Growing concerns regarding the impact of global carbon emissions have led to rigorous studies to find effective methods and processes to sequester atmospheric carbon back into a terrestrial phase of the carbon cycle. A number of innovative mechanical sequestration solutions have been developed including geologic sub surface and deep ocean storage, while research into passive natural systems have led to a better understanding of the potential for certain soils to act as carbon sinks. Soil Organic Carbon (SOC) sequestration, in which carbon dioxide present in the atmosphere is transferred into the soil through crop residues and other organic solids is not only an important source of carbon in the soil but also provides an off-set from fossil-fuel combustion and other carbon emitting activities (OSU, SOC Factsheet).
Understanding the mechanics of SOC is important for determining soil health, productivity, and developing land management strategies, as well as carbon dioxide fluxes in the atmosphere. Accurately measuring current soil organic carbon (SOC) concentrations, understanding the contributing factors, and being able to assess a given soil’s potential to sequester additional carbon (Iowa EPSCoR) are at the core of understanding these dynamics. SOC sequestration potential is defined as the maximum possible storage of Total Below-Ground Carbon Allocation (TBCA) under a specific soil-climate-land management regime. Traditional lab-based methods for determining TBCA are costly, time-consuming and tend to destroy the sample in which it is measured (Iowa EPSCoR).

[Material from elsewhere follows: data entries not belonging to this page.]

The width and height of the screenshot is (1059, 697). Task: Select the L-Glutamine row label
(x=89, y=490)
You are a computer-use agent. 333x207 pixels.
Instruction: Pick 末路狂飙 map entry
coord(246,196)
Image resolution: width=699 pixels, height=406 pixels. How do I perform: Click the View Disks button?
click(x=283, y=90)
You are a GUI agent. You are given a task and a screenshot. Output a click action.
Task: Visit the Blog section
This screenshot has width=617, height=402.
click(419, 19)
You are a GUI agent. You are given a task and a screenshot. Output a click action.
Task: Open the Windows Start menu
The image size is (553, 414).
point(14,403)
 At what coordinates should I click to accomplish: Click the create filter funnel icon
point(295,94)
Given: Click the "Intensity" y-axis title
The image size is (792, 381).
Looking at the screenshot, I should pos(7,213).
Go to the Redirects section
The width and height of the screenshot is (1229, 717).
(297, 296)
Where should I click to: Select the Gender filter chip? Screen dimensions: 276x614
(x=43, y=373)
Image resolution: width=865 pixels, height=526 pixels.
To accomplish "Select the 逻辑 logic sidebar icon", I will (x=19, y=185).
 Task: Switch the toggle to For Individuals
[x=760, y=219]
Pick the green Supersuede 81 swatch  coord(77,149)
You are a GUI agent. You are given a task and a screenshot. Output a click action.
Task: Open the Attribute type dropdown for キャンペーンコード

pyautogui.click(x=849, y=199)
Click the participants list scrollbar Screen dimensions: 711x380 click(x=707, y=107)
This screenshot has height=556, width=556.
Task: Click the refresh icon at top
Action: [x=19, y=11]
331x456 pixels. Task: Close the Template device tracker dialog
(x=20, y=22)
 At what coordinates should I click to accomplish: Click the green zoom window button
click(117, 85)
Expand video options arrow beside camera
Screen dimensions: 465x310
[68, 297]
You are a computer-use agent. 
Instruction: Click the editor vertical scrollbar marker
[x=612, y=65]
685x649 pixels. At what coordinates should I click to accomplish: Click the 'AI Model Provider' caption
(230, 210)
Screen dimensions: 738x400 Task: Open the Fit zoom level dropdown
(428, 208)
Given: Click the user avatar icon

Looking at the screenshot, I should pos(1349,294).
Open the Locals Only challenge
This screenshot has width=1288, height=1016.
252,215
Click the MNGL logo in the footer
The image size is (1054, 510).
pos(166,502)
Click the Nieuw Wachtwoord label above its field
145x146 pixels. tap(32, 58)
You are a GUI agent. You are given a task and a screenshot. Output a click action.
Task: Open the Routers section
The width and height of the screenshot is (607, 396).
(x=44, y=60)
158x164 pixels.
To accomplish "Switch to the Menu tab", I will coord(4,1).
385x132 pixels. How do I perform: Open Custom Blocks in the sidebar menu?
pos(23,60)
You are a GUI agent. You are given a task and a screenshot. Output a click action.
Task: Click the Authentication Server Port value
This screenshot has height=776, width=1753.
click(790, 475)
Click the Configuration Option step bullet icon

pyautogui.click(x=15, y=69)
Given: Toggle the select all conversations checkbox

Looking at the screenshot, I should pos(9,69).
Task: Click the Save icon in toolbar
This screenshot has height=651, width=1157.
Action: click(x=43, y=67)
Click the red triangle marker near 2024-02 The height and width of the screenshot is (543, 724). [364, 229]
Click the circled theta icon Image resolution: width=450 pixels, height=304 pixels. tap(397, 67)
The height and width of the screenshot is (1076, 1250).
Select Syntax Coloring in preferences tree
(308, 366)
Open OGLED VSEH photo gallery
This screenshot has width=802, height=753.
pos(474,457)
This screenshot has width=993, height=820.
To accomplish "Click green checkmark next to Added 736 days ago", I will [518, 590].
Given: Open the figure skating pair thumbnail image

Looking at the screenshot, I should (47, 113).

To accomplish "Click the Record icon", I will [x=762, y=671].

Near-infrared (NIR) reflectance spectroscopy provides an efficient cost-effective alternative to traditional lab-based SOC analysis. With NIR reflectance analysis, rapid non-destructive measurements can be taken in the field or in a controlled laboratory environment. Quantitative calibration models can be developed for rapid characterization of soil nutrients and other physical properties. Coupling this technology with hyperspectral imagery and improved spatial statistical methodologies breaks the bottleneck of sample collection and lab analysis and facilitates large-area soil characterization assessments.
The goal of this evaluation was to create a calibration model for percent SOC using near-infrared spectra of soil samples collected on the ASD LabSpec 2500 by Kenneth Wacha at the University of Iowa.